------ TASK DATA
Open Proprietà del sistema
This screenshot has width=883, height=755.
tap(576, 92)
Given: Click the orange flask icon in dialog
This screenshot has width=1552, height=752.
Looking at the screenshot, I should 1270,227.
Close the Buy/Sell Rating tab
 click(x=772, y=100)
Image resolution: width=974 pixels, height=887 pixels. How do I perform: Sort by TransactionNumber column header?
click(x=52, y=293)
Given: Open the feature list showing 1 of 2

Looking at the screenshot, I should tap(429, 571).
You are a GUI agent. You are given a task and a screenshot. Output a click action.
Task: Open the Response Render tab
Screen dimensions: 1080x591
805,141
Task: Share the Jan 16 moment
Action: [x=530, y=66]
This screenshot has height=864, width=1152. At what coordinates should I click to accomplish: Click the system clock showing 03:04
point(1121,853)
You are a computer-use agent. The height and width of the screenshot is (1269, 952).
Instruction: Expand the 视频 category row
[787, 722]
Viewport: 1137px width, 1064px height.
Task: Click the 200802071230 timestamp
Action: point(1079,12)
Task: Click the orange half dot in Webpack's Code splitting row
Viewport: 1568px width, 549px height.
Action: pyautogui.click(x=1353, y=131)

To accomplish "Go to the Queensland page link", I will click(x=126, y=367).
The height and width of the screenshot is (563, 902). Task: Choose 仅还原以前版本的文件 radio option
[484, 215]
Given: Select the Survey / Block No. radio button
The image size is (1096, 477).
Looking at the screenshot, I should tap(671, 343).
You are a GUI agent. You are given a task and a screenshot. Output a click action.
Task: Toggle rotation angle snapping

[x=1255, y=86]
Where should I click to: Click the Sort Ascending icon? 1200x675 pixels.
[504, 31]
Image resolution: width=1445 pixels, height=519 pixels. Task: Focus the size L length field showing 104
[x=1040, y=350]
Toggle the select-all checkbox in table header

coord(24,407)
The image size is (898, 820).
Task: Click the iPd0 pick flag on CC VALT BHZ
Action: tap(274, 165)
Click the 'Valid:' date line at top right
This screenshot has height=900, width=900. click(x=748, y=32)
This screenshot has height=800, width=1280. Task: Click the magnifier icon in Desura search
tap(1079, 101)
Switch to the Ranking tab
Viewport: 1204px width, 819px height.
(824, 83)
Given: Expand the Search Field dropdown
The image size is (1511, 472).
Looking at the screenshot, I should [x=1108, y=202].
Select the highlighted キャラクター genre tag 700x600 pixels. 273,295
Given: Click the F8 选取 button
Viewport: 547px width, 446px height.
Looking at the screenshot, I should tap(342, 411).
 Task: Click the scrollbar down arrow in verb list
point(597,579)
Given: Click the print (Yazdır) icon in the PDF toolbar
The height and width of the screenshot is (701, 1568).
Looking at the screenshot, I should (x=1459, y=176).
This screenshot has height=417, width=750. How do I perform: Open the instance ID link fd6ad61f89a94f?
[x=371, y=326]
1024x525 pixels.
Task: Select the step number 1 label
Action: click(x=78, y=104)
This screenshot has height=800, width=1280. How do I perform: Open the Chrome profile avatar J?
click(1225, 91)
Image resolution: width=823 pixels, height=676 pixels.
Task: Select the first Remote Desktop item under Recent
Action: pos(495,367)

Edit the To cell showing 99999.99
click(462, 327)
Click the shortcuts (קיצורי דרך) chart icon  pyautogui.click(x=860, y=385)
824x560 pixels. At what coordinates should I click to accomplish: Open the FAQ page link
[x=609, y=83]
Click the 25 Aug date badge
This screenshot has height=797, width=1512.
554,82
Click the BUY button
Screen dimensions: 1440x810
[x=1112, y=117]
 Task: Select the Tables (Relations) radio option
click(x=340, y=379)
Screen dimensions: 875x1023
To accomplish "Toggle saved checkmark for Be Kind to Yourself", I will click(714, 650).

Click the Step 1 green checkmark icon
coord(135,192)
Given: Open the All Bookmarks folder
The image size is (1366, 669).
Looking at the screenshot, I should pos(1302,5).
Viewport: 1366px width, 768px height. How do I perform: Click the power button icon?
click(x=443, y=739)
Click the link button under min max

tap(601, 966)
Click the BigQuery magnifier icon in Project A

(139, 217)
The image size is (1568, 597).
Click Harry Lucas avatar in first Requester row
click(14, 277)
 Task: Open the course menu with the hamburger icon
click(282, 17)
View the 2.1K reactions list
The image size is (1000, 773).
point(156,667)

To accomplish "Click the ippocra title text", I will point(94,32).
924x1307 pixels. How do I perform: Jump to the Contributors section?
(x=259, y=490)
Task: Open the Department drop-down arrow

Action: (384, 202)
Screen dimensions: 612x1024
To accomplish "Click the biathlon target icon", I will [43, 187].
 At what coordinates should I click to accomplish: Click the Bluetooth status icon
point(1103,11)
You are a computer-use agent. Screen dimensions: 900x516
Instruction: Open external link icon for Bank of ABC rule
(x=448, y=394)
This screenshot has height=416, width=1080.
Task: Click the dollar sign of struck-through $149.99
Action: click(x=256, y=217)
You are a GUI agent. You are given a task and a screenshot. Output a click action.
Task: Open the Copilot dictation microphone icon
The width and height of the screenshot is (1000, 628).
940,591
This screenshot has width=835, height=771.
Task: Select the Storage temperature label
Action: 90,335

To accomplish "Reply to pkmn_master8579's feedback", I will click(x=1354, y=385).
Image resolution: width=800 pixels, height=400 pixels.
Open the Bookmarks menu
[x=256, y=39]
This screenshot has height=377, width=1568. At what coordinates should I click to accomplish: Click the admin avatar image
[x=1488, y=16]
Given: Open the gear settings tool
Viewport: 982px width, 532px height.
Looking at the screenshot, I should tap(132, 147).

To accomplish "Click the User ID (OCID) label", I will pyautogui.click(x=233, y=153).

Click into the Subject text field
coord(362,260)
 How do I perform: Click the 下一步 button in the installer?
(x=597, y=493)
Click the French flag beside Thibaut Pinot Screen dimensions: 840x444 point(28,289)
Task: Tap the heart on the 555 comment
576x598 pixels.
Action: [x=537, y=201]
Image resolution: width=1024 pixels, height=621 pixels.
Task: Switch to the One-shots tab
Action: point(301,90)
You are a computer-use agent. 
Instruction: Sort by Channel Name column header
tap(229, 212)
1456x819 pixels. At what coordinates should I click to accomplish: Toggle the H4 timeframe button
------------
◆ WHAT YOU HAVE TO DO:
Up to and including the line with "Task: Open the Response Render tab", write out the records above exactly, starting from their first line.

◆ ANSWER TO THIS PROBLEM:
Open Proprietà del sistema
This screenshot has width=883, height=755.
tap(576, 92)
Given: Click the orange flask icon in dialog
This screenshot has width=1552, height=752.
Looking at the screenshot, I should 1270,227.
Close the Buy/Sell Rating tab
 click(x=772, y=100)
Image resolution: width=974 pixels, height=887 pixels. How do I perform: Sort by TransactionNumber column header?
click(x=52, y=293)
Given: Open the feature list showing 1 of 2

Looking at the screenshot, I should tap(429, 571).
You are a GUI agent. You are given a task and a screenshot. Output a click action.
Task: Open the Response Render tab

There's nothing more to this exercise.